* **Task brief**: Beginning with the line containing "Image resolution: width=812" and ending with the last line of the entries below, copy each line exactly and nothing else.

* **Records for the exercise**:

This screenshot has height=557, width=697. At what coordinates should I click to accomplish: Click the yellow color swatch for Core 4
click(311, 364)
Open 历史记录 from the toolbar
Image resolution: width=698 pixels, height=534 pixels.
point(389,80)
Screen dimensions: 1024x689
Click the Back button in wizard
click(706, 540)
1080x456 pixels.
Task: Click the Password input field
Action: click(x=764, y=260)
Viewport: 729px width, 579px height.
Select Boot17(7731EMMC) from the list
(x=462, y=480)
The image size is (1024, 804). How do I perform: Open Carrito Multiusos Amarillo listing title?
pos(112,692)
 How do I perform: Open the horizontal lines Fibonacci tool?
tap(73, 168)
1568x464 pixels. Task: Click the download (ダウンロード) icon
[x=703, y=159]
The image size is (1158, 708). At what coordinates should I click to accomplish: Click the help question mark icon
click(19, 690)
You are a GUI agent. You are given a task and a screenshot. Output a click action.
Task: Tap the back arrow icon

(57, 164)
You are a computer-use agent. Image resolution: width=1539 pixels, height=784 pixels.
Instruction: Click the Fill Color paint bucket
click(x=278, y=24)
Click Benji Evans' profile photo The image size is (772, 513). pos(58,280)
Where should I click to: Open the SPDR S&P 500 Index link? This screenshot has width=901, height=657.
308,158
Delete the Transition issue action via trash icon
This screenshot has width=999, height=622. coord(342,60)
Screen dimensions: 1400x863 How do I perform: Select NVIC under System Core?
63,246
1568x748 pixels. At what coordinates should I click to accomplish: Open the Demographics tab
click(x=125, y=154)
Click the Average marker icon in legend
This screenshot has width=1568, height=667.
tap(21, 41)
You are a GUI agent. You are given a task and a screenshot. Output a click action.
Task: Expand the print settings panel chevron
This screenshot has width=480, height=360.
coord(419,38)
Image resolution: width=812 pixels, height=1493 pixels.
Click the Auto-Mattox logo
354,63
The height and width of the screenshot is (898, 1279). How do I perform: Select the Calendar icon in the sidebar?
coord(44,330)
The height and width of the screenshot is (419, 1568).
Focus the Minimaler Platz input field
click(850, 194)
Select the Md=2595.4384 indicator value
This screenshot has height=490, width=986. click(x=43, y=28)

* **Exercise answer**:
Image resolution: width=812 pixels, height=1493 pixels.
Click the Auto-Mattox logo
354,63
The height and width of the screenshot is (898, 1279). How do I perform: Select the Calendar icon in the sidebar?
coord(44,330)
The height and width of the screenshot is (419, 1568).
Focus the Minimaler Platz input field
click(850, 194)
Select the Md=2595.4384 indicator value
This screenshot has height=490, width=986. click(x=43, y=28)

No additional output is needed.